#### Problem details:
When the line containing "The height and" appears in the entries below, begin printing there and stop after the line containing "952x1267 pixels."; print each of those lines exactly and no other line.

***** Materials provided *****

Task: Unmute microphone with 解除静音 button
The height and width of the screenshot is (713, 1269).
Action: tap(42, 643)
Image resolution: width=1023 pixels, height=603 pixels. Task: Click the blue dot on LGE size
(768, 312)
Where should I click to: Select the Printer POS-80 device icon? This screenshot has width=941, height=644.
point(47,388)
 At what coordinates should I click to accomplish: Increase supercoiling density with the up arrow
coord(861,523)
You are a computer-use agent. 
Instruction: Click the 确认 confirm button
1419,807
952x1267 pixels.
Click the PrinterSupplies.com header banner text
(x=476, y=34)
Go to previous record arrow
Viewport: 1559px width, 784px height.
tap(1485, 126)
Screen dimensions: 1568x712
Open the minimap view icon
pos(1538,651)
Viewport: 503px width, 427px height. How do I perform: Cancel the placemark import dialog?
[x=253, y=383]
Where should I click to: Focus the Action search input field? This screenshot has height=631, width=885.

*****

#### Exercise response:
The height and width of the screenshot is (713, 1269).
Action: tap(42, 643)
Image resolution: width=1023 pixels, height=603 pixels. Task: Click the blue dot on LGE size
(768, 312)
Where should I click to: Select the Printer POS-80 device icon? This screenshot has width=941, height=644.
point(47,388)
 At what coordinates should I click to accomplish: Increase supercoiling density with the up arrow
coord(861,523)
You are a computer-use agent. 
Instruction: Click the 确认 confirm button
1419,807
952x1267 pixels.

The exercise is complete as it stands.